Now define a simple model to store imported postcodes:

from django.contrib.gis.db import models

class Postcode(models.Model):
    name = models.CharField(max_length=8, db_index=True)
    location = models.PointField()

    objects = models.GeoManager()
  • We import models from django.contrib.gis.db instead of django.db.
  • We override the default objects manager with GeoDjango's GeoManager() so we can perform spacial queries.

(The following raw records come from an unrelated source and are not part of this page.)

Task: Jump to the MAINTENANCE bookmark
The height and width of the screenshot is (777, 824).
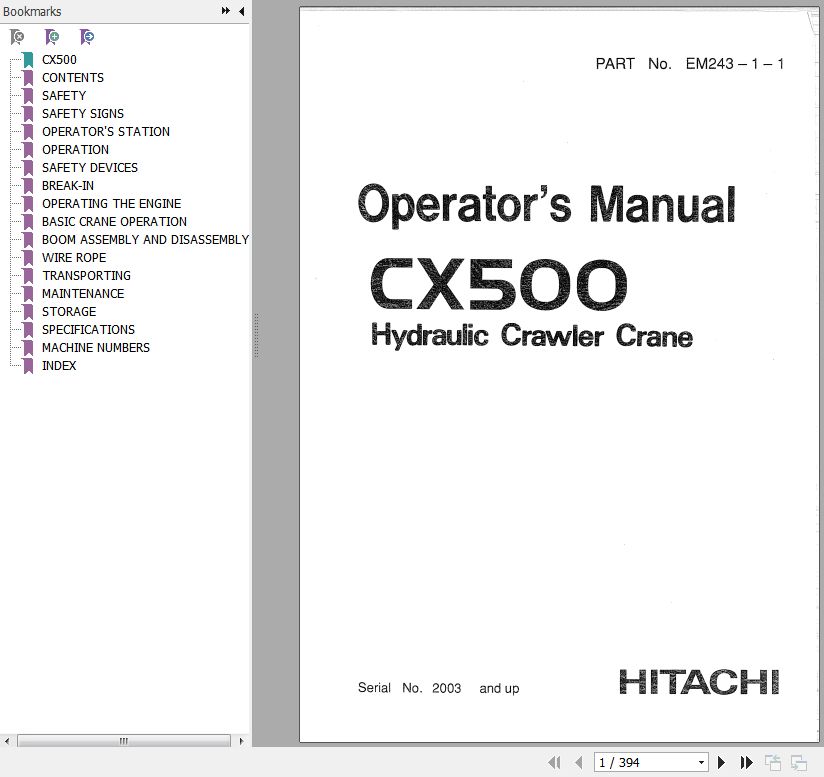Action: 83,293
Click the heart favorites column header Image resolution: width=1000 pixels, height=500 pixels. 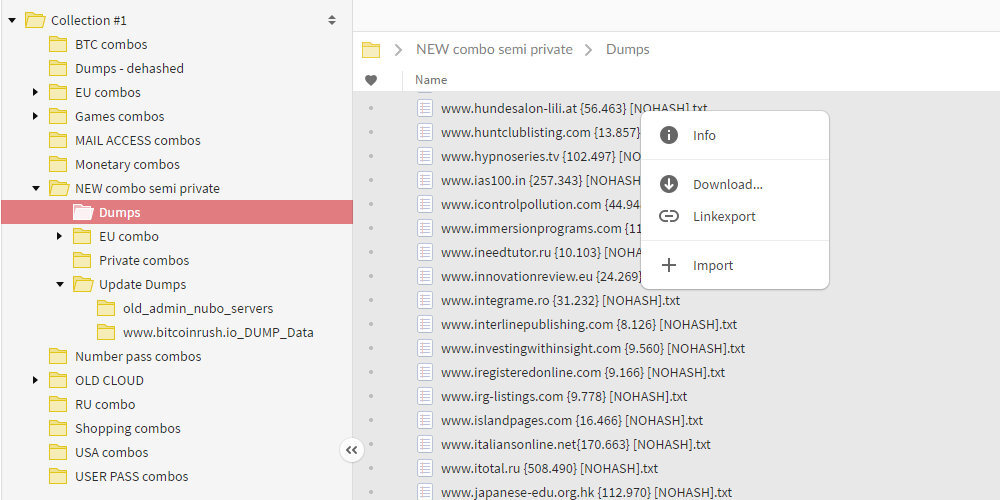[371, 80]
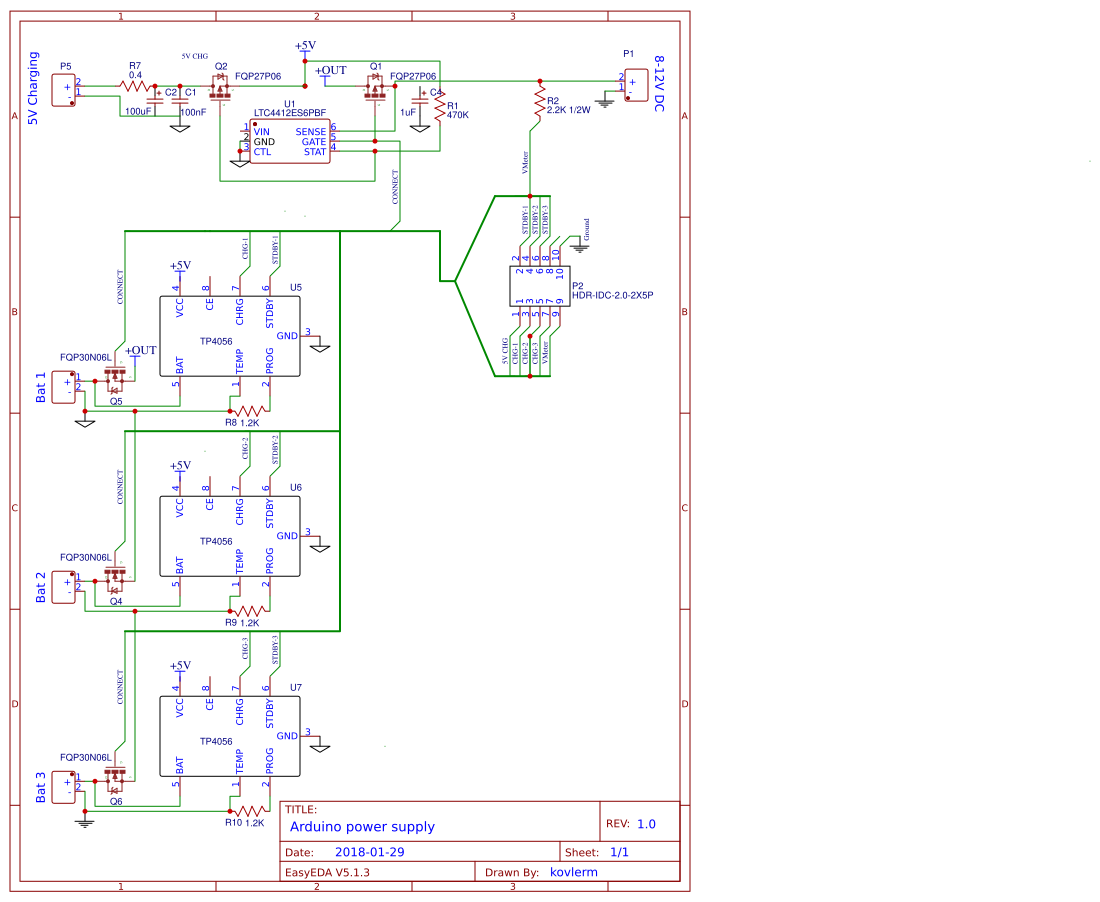Select the date 2018-01-29 in title block
The height and width of the screenshot is (902, 1100).
click(x=368, y=852)
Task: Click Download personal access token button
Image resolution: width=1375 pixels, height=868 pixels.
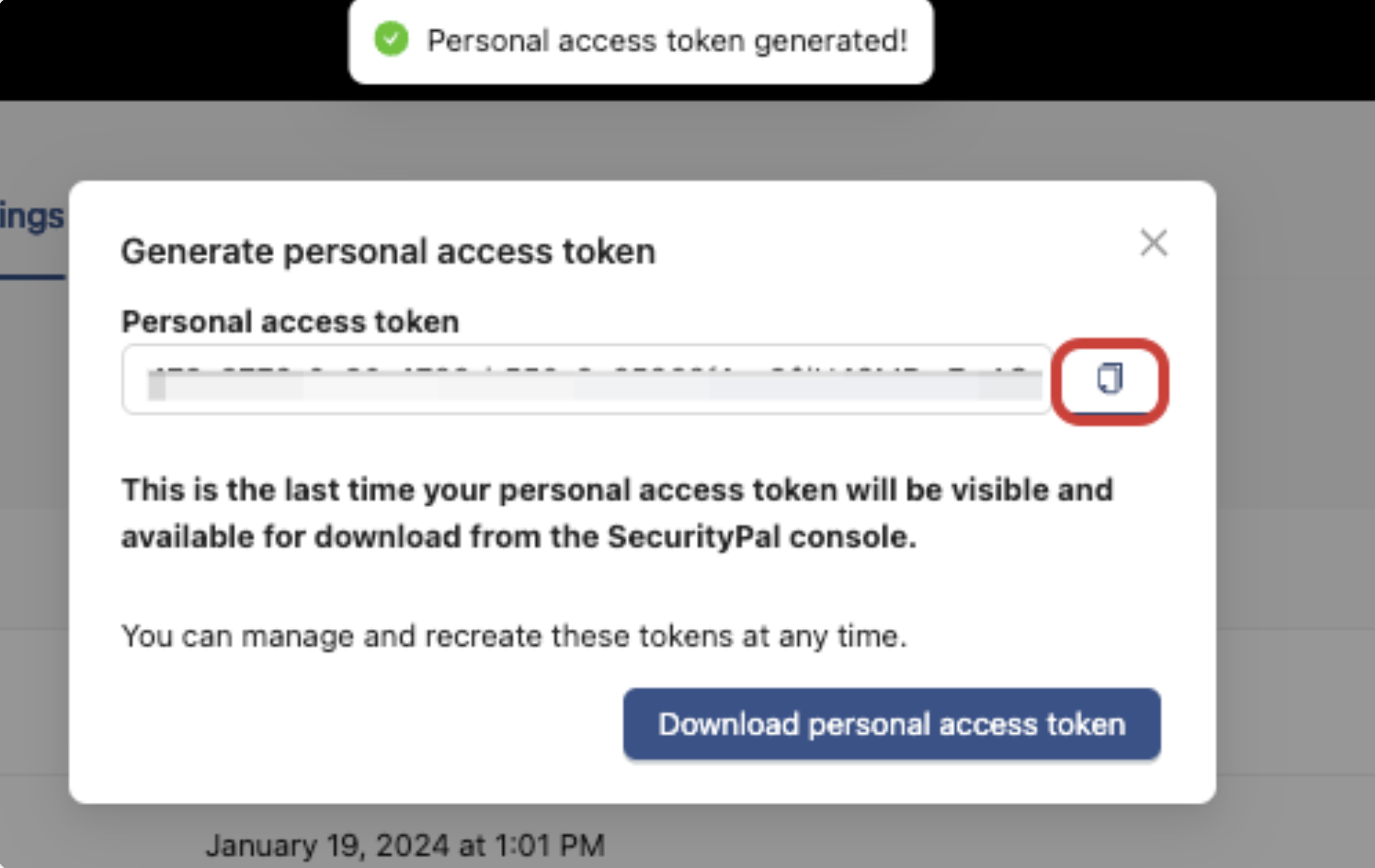Action: [x=891, y=724]
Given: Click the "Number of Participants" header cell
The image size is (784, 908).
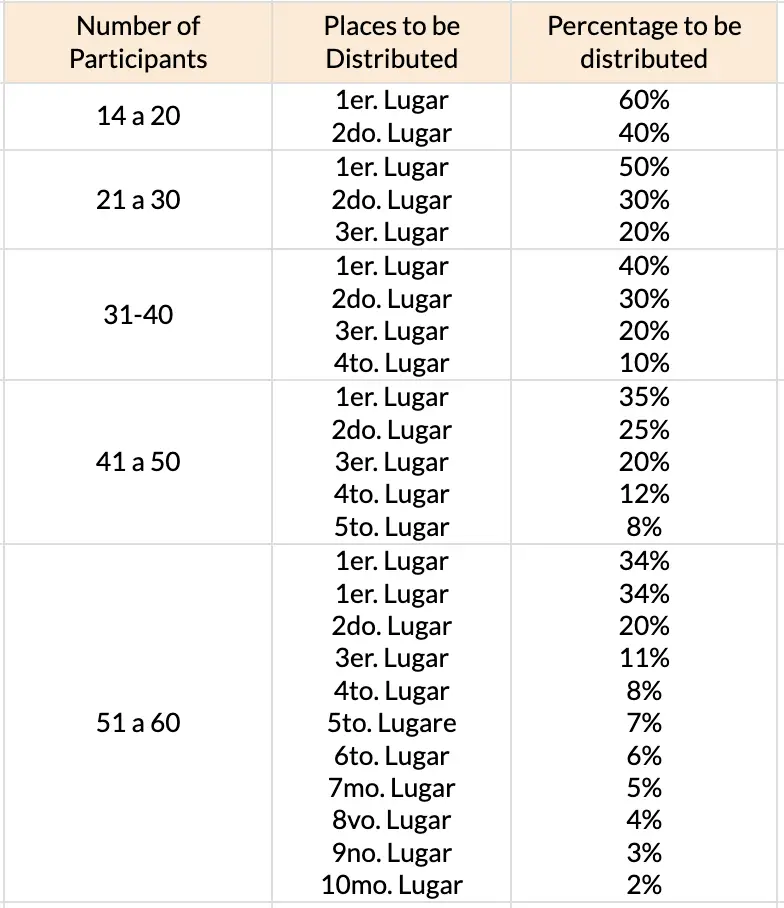Looking at the screenshot, I should (138, 42).
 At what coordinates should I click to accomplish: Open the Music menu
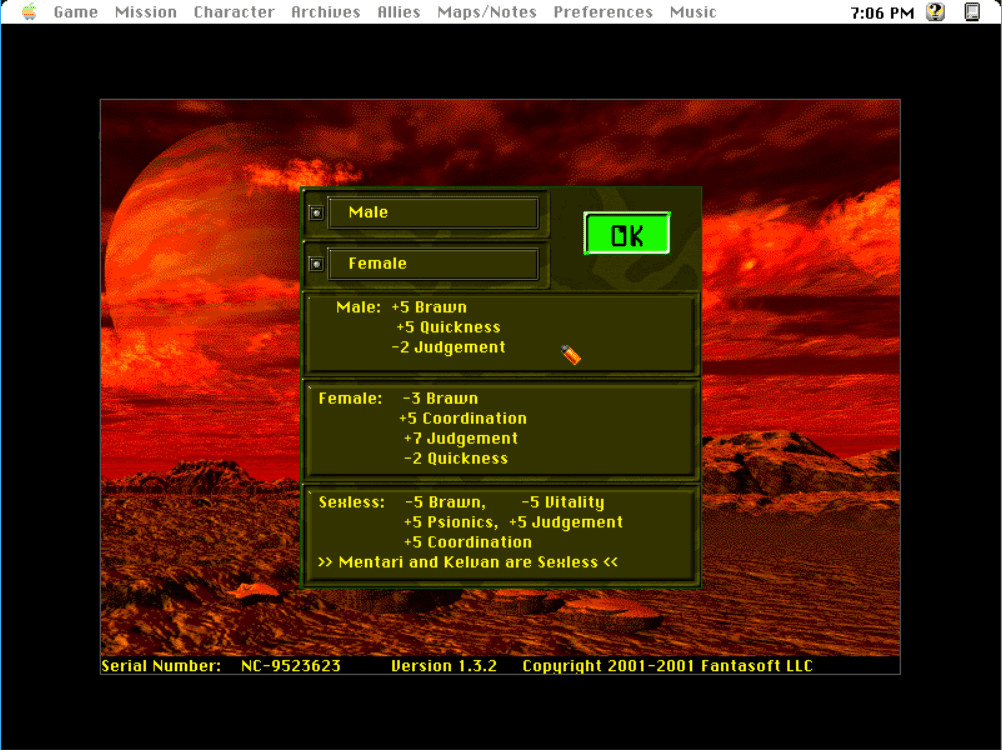pyautogui.click(x=693, y=12)
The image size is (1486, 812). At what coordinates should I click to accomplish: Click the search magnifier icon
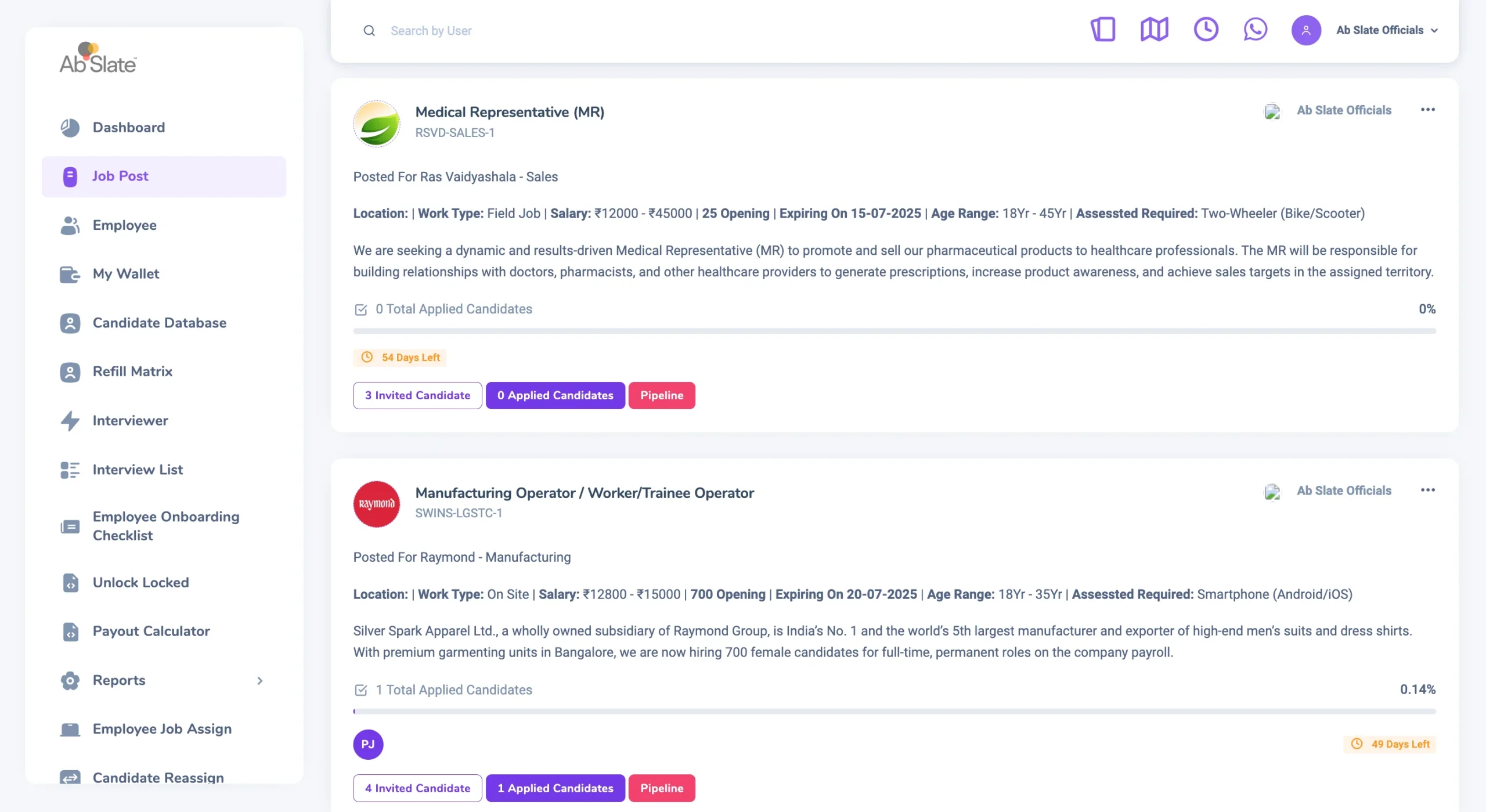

Save this model in postcodes/models.py. We can now create this model in our database using:

$ ./manage syncdb

Importing postcode data

We will use a management command to import the data. First, create the necessary modules with:

$ mkdir -p postcodes/management/commands
$ touch postcodes/management/commands/__init__.py
$ touch postcodes/management/__init__.py

Next, save the following code in postcodes/management/commands/import_postcodes.py:

import sys
import csv

from django.contrib.gis.geos import Point
from django.core.management.base import BaseCommand

from postcodes.models import Postcode

class Command(BaseCommand):
    def handle(self, *args, **options):
        Postcode.objects.all().delete()
        count = 0

        for row in csv.reader(sys.stdin):
            try:
                name = row[0].upper().strip().replace('  ', ' ')
                location = Point(map(float, row[13:15]))
            except ValueError:
                print "I: skipping %r" % row
                continue

            Postcode.objects.create(name=name, location=location)

            count += 1
            if count % 10000 == 0:
                print "Imported %d" % count

Finally, we can import the data using:

$ bunzip2 /path/to/uk-post-codes-2009.bz2 | ./manage.py import_postcodes

This takes approximately one hour on my computer. If you plan to import the data multiple times, consult the Django documentation for faster methods of importing initial data.

Quering the postcode database

We can now query our postcode database. First, let's find the postcode for Buckingham Palace:

>>> from postcodes.models import Postcode
>>> palace = Postcode.objects.get(name='SW1A 1AA')
>>> palace
<Postcode: SW1A 1AA>

Next, let's find all postcodes within 1 mile. For this, we will need to construct a tuple representing the area we want to search in.

>>> from django.contrib.gis.measure import Distance
>>> area = (palace.location, Distance(mi=1))
>>> Postcode.objects.filter(location__distance_lte=area)
[<Postcode: SE1 7BF>, <Postcode: SE1 7SG>, <Postcode: SE1 7JA>, <Postcode: SE1 7PB>,
 <Postcode: SE1 7PD>, <Postcode: SW1A 1DW>, <Postcode: SW1A 1EA>, <Postcode: SW1A 1EE>,
 <Postcode: SW1A 1EF>, <Postcode: SW1A 1EG>, '...(remaining elements truncated)...']
>>> Postcode.objects.filter(location__distance_lte=area)
7024

To find "neighbour" postcodes, we can pass a Point object to the .distance(..) method on our queryset – this adds a field we can then sort on:

>>> Postcode.objects.distance(palace.location).order_by('distance')[:4]
[<Postcode: SW1A 1AA>, <Postcode: SW1E 6JP>, <Postcode: SW1E 6LA>, <Postcode: SW1E 6WG>]

Putting it all together

Let's pretend we are making an app to find pizza from an arbitrary user-submitted postcode. (We will assume we have parsed the user's postcode and have found its Postcode object, but we will continue to use Buckingham Palace here.)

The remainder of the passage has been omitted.